Novas dinâmicas de dinheiro entre casais
É interessante observar como as dinâmicas entre casais podem variar drasticamente. Por exemplo, alguns casais compartilham a responsabilidade financeira igualmente, enquanto em outros, apenas um dos parceiros trabalha ou um ganha significativamente mais que o outro. Essas diferenças podem, muitas vezes, criar tensões e estigmas que precisam ser superados para que a relação se mantenha saudável e equilibrada.
A melhor hora para falar sobre o assunto
Por isso, acredito que a melhor forma de falar sobre dinheiro na vida a dois é, na minha experiência, logo quando a relação começa a gerar um compromisso, ou seja, a “ficar séria”. Assim que o casal começa um relacionamento, é importante fazer um combinado, discutir como vão ser as coisas. Porque, a partir do momento em que há o compromisso, começam a aparecer as viagens a dois, os jantares, os eventos. Aí, as despesas começam a aumentar de forma recorrente e regular. Gasolina ou passagem para viagens, todas essas coisas.

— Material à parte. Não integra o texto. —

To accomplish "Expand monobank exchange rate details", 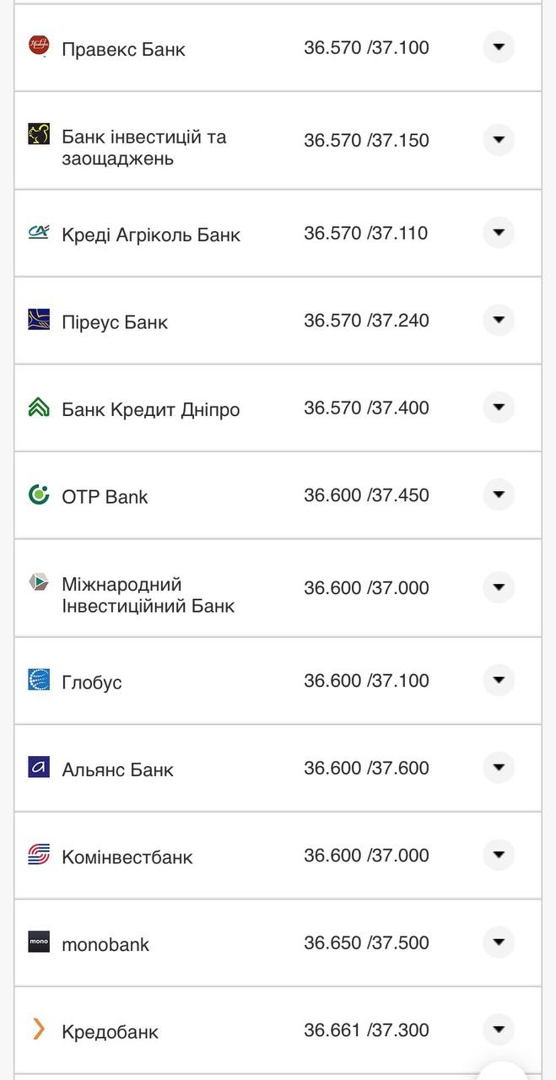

Outro ponto crucial é a transparência financeira. A pior coisa que um casal pode fazer é esconder problemas financeiros do outro. Não ser 100% transparente sobre a vida financeira, fazer coisas escondidas nas finanças, endividar-se e não falar para a pessoa. Isso é a pior coisa que pode acontecer para um casal em termos de vida financeira. Se um casal investir fortemente em uma transparência financeira muito aberta, tem grandes chances de que este assunto não se torne um problema e um motivo de separação.
Nesse sentido, veja o que pode ser importante abordar na hora de ter a temida conversa sobre dinheiro em casal com base em diferentes dinâmicas internas.
Casais onde ambos trabalham
Quando ambos os parceiros trabalham, pode parecer mais fácil administrar as finanças. No entanto, essa configuração também traz seus desafios. É comum que surjam discussões sobre como dividir as despesas, quem paga o quê e como lidar com a poupança e os investimentos.
Em minha experiência, percebo que a transparência e a comunicação são essenciais. Definir metas financeiras conjuntas e estabelecer um orçamento que contemple os desejos, capacidades e necessidades de ambos pode ajudar a evitar conflitos.
Casais onde apenas um trabalha
Nos casos em que apenas um dos parceiros trabalha, seja por escolha ou necessidade, a dinâmica financeira se torna ainda mais delicada. O parceiro que não trabalha pode sentir-se dependente ou inseguro em relação ao futuro. A chave aqui é o respeito mútuo e o reconhecimento do valor que cada um traz para a relação, independentemente da contribuição financeira direta.
Lembrando: este modelo não é errado logo de cara. O errado é não conversar a respeito. É fundamental que o parceiro que trabalha não veja o outro como um peso, mas como um colaborador em outras áreas importantes da vida conjugal, como cuidar da casa ou dos filhos, com o cuidado para não limitar a vida e a liberdade daquele sem trabalho formal, casos conhecidos como violência financeira a patrimonial.
Quando um ganha mais que o outro
Outra situação comum é quando um dos parceiros ganha significativamente mais que o outro. Essa disparidade pode gerar sentimentos de inferioridade ou inveja, e é fundamental abordar essas questões de forma aberta e honesta.
Sempre recomendo que os casais discutam suas expectativas e estabeleçam acordos claros sobre como lidar com essa diferença de renda. É importante que ambos se sintam valorizados e que suas contribuições, financeiras ou não, sejam reconhecidas.
Superando os estigmas
Superar os estigmas associados às diferentes dinâmicas financeiras nos relacionamentos exige empatia, comunicação e comprometimento. Cada casal é único e não existe fórmula mágica que funcione para todos. O importante é encontrar um equilíbrio que funcione para vocês dois, respeitando as individualidades e fortalecendo a parceria.
Neste Dia dos Namorados, convido vocês a refletirem sobre as suas próprias dinâmicas financeiras e a buscarem formas de melhorar a comunicação e o entendimento mútuo. Afinal, o amor é a base de tudo, e quando aliamos isso a uma gestão financeira saudável, podemos construir relacionamentos mais estáveis e felizes. Feliz Dia dos Namorados!